En çok gün ortalarına doğru havada beliren beyaz bulutlar çekerdi dikkatimi, onları çeşitli kılıklara sokardım, kimi dede olurdu kimi nine, kimini hayduda benzetirdim, kimini haramiye. Bir de uçakların artlarından bıraktıkları, yani o zaman tanımlayabildiğim kadarıyla yürüdükleri yolda bıraktıkları izler. Nasıl olurdu da öylece dururlardı boşlukta. Sorular birbirini izler, el-aman ederlerdi elimden evdekiler.
Ve Nisanda yağan kırkikindi yağmurları, bakmayın siz adının kırkikindi olduğuna, memur olanlar bilirler birazda mesai bitimlerine denk geldiğinden midir nedir, memur yağmuru der olmuştuk kendi aramızda. Biz taşralı ailelerin çocuklarıydık, hayal dünyamızda sadece, zümrüt yeşili ormanlarla kır çiçekleri yetişirdi, bir de katıksız sevgiler.

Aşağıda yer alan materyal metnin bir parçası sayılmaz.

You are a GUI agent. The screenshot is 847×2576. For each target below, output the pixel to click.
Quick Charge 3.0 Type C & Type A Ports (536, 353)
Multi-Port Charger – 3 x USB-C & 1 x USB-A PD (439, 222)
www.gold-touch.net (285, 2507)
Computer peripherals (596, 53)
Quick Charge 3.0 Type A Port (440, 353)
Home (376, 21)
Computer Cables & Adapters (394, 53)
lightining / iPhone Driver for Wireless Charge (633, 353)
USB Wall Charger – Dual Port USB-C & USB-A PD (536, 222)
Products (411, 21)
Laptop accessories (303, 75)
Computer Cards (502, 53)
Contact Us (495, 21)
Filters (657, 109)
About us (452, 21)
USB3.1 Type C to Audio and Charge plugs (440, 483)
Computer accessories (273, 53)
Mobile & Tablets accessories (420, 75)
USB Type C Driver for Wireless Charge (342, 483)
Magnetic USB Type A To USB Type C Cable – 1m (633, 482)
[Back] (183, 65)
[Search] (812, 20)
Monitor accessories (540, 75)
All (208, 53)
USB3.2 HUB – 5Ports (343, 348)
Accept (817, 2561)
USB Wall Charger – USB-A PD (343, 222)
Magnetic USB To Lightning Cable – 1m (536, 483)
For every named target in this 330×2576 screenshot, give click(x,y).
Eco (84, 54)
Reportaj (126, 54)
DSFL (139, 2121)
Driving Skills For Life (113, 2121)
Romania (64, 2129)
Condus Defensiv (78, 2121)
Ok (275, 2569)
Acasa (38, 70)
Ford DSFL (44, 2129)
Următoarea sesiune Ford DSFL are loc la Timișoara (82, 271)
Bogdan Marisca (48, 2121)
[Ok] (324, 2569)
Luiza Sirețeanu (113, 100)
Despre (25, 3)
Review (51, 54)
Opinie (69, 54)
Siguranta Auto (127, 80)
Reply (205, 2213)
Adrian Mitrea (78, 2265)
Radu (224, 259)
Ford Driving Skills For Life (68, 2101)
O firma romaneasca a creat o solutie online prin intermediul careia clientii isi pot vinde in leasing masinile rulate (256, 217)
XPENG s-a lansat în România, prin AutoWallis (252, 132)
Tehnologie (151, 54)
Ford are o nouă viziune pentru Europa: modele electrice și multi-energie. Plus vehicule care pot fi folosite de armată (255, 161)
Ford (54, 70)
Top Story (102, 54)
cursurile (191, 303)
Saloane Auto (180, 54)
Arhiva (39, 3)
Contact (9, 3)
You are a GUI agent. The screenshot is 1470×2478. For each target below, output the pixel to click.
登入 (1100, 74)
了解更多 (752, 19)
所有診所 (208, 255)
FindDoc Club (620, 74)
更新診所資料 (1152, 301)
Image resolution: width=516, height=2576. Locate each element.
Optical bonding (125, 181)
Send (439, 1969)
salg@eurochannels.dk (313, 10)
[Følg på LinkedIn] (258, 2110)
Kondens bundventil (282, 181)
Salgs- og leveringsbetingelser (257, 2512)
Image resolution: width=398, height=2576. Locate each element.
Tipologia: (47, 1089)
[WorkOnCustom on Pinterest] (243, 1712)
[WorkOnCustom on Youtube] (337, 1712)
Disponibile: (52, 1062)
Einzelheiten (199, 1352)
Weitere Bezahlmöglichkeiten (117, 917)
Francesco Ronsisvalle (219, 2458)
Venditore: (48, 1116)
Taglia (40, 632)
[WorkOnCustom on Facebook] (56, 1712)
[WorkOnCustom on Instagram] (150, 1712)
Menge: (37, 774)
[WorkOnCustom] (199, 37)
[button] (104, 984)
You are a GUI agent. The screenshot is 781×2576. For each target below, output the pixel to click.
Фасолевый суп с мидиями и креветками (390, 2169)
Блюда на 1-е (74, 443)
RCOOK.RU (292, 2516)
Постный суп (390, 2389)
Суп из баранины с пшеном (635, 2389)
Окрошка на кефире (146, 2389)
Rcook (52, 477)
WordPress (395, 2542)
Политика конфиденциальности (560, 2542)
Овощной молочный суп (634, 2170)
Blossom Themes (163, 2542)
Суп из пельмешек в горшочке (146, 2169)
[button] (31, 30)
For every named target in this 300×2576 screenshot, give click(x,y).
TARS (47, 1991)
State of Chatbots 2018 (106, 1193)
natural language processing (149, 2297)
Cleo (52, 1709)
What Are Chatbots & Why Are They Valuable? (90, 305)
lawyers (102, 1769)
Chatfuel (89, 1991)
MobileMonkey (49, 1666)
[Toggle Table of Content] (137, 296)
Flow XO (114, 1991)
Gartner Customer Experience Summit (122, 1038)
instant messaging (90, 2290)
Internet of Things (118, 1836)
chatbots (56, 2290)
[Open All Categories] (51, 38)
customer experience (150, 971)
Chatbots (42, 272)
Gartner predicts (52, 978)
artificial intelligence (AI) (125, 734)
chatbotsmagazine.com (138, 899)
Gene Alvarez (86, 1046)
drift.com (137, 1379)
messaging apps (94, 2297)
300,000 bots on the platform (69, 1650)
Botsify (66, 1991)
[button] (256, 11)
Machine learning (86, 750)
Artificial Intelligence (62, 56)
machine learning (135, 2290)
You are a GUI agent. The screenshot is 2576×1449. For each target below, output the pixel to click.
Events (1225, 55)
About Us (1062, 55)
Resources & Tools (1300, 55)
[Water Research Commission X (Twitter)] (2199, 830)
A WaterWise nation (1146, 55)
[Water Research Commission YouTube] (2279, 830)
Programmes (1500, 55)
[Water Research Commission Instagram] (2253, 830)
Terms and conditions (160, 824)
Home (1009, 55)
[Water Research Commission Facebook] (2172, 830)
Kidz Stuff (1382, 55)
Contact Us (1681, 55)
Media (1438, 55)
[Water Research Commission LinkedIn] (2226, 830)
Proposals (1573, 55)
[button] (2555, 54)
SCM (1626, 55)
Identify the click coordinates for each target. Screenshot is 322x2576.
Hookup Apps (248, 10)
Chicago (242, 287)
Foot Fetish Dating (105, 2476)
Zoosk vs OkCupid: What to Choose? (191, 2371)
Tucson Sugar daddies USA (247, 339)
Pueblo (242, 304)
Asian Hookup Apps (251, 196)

Zamanla sevginin de dostluğun da arkadaşlığın da her çeşidini öğrendim, insan olmayı da insanlıktan çıkmayı da hâsılı, zaman neler öğretmedi ki çarklarında öğütürken, severken vazgeçmeyi, özlerken unutmaya çalışmayı.
Dahası umutlar ve umutsuzlukların beni nasıl etkilediğini öğrendim geç de olsa, nasıl şiir yazdırır ve nasıl “harman yeri”ne dönermiş yürekler… ÖĞRENDİM…
Hal böyle olunca; birkaç dize düştü aklıma yazmadan edemedim, esinti olmadan nasıl ki yaprak kıpırdamaz, dal sallanmazsa her hangi bir objeden veya bir başkasına ait duyguların dile getirildiği bir şiir-öykü, roman ve/veya makaleden etkilenip de yazmamak bana sorumsuzlukmuş gibi gelir.
Birazda duygusal-alıngan veya şair ruhluysanız yazarsınız işte, hayal-gerçek-ütopik. O an ne hissetmişseniz, bende öyle yaptım şöyleki;
Bir şiir okudum ve yorum olarak yazdım yukarıdaki satırları, sonra orada kalsın istemedim ve paylaşmak geldi içimden bir de yorumda yer vermediğim şu birkaç dize öylesine dökülüverdi yüreğimden klavyemin tuşlarına…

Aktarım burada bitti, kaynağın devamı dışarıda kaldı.